Nikki, Annie and the noodle man
But the doughnut man, the nice woman who stopped and chatted—these are our people. As was the noodle guy who runs the small, modest shop behind our hotel. Nikki had gotten noodles from him before—lovely, melt-in-your-mouth noodles and broth that have forever spoiled me for store-bought ramen. And when we came back with Annie, he seemed happy to see Nikki and also said hello to Annie and me. She ordered for us all, and he set to work.
“I’m going to take her back to the room,” Nikki said to me, which was a good idea given the heat.
I knew what to do, though neither of us spoke the other’s language. “I’ll pay him and bring back the food,” I said.
“Perfect,” she said, and she explained this plan to the man before she and Annie wheeled away to our hotel around the corner.
I stood there in the alley looking up at the apartments with the barred windows (is that to keep people in or from falling out?), at the laundry hanging on lines from so many windows. In this all humidity, I wondered, does it ever dry? How long does that take?

The noodle shop
And in about ten minutes, the noodle man came and got me, beckoned me inside to load up our noodle bowls with chiles or pickled veggies or onions. I put some of each in Nikki and Annie’s bowl, just the onions in mine. He grinned at me and fastened plastic lids onto the bowls for me.
It struck me again: We are all one in spirit, but we are not all the same. Not all Chinese are unkind about difference, any more than all westerners are compassionate toward it. But a genuine smile reaches beyond language and borders and imagined boundaries. And we, in this small corner of a huge country, have someone traveling with us who has the best smile, who opens doors and hearts in ways she can’t begin to know. Are we lucky or what?
I find myself awaiting the next installment in your series (not miniseries)of posts. Oh my! What an adventure and how much you have learned along the way. Well, maybe you already knew them but there they were in living color right in front of you. Again, I say how brave all three of you were to take this journey together. What a tremendous experience that will continue to grow! Hugs, Cora
Oh, that’s the best thing a blogger can hear, right, Ms. Cora? That someone eagerly awaits the next installment. I’ve learned that from you—you fine blogger! You’re way ahead of me on the blog posts. I look forward to yours, too!
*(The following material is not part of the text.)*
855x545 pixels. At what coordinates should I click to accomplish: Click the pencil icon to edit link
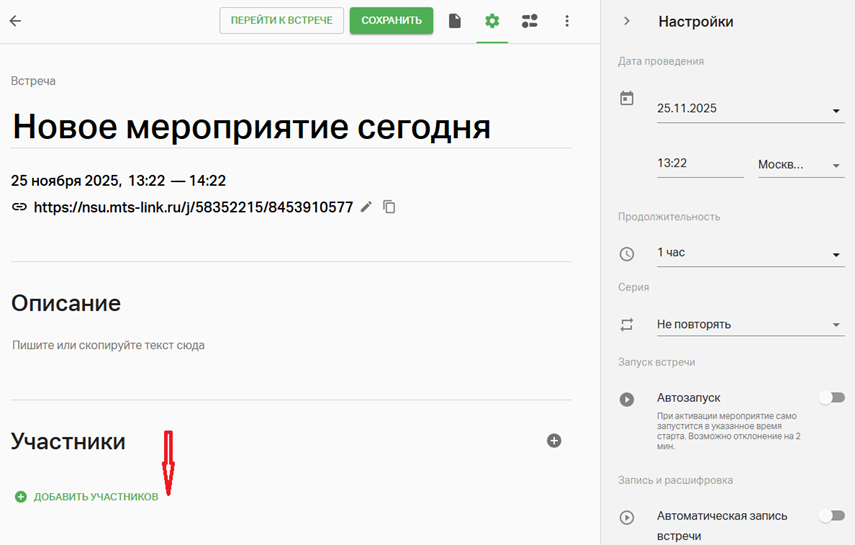tap(366, 207)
That Annie, girl does have THEE BEST SMILE EVER! What an ambassador for goodwill. How wonderful that she touched these people. She may have changed some of the others as well . . . we may never know, but we can hope. The sights, sounds and smells of the open markets are a revulation. And YES!!!! the fried donuts are marvelous! Not many Farmer’s Markets in the U.S. have live frogs, but I’m sure some do. – Not a big seller in Colorado Springs! I can’t thank you enough for the details and insights. ~Connie
Doesn’t she have the best smile? We think so, too, though Nikki and I are just a wee bit biased. Thank you for your comments and love!
As your “journey saga” continues, I become more and more impressed by this wonderful deed that you are undertaking! “Brava!” again to all 3 of you! May Annie’s health and strength greatly improve as she lives her life in the USA!!